The ideal of purity, the fear of pollution, and the quest for purification arose from the systemic ordering of the religious world. The problem of pollution became a subcategory of evil because ritual impurity was equated with moral disorder caused by the forces of evil. Thus, the holy had to be protected from defilement. As a result, purity and impurity came to be regarded as opposites within religious settings.


What's your understanding and experience of the practice of "purification" in Buddhism?


01 May 16, 15:50
There is the case where the brahmans of the Western lands... get their disciples to undertake their practice thus: ‘Come, now, my good man: Get up at the proper time from your bed and touch the earth. If you don’t touch the earth, touch wet cow dung. If you don’t touch wet cow dung, touch green grass. If you don’t touch green grass, worship a fire. If you don’t worship a fire, pay homage to the sun with clasped hands. If you don’t pay homage to the sun with clasped hands, go down into the water three times by nightfall.’ These are the purification rites declared by the brahmans of the Western lands... of which I approve.”

“Cunda, the purification rites declared by the brahmans of the Western lands... are one thing; the purification in the discipline of the noble ones is something else entirely.”


02 May 16, 06:03
“Cunda, the purification rites declared by the brahmans of the Western lands... are one thing; the purification in the discipline of the noble ones is something else entirely.”

Pretty much this.

Purification of the mind in Buddhism, to me, is abandoning the five hindrances and following the Eightfold Path. Through seeing things as they really are, the "pollution" that mind creates naturally washes away.


03 May 16, 02:22
My view is that purification in Buddhism is purification of the mind so that we can realise "truths" and gain the benefits that are associated with the truths. For example if we look at the Suddhatthaka Sutta: On Purity:

"'Here I see one who is pure, entirely free of sickness. By seeing him a man may attain to purity!'

"Convinced of that and thinking it 'the highest,' he believes it to be knowledge when he contemplates 'the pure one.'[1] But if by sights man can gain purification or if through such knowledge he could leave suffering behind, then, one who still has attachments could be purified by another.[2] However, this is merely the opinion of those who so assert.

"The (true) brahmana[3] has said one is not purified by another, nor by what is seen, heard or perceived (by the other senses), nor, by the performance of ritual observances. He (the true brahmana) is not defiled by merit or demerit. Having given up what he had (previously) grasped at, he no longer engages in producing (any kamma).
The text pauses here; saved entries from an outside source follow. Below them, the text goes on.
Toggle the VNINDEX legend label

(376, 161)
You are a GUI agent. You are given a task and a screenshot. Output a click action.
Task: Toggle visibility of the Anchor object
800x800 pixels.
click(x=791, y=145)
Having left a former (object) they attach themselves to another, dominated by craving they do not go beyond attachment. They reject and seize, like a monkey letting go of a branch to take hold of another.

"A person having undertaken a ritual act goes this way and that, fettered by his senses. But one with a wide wisdom, having understood and gone into the Dhamma with his experience, does not go this way and that. For a person indifferent towards all conditions, whatever is seen, heard or cognized, he is one who sees it as it really is and lives with clarity (of mind). With what could he be identified in the world?

"They do not speculate nor pursue (any notion), they do not claim perfect purity. Loosening the knot (of clinging) with which they are bound, they do not have longing anywhere in the world. The (true) brahmana who has gone beyond limitations, having understood and seen there is no longer any assumption for him, he is neither disturbed by lust nor agitated by revulsion. For him there is nothing upheld as 'the highest.'"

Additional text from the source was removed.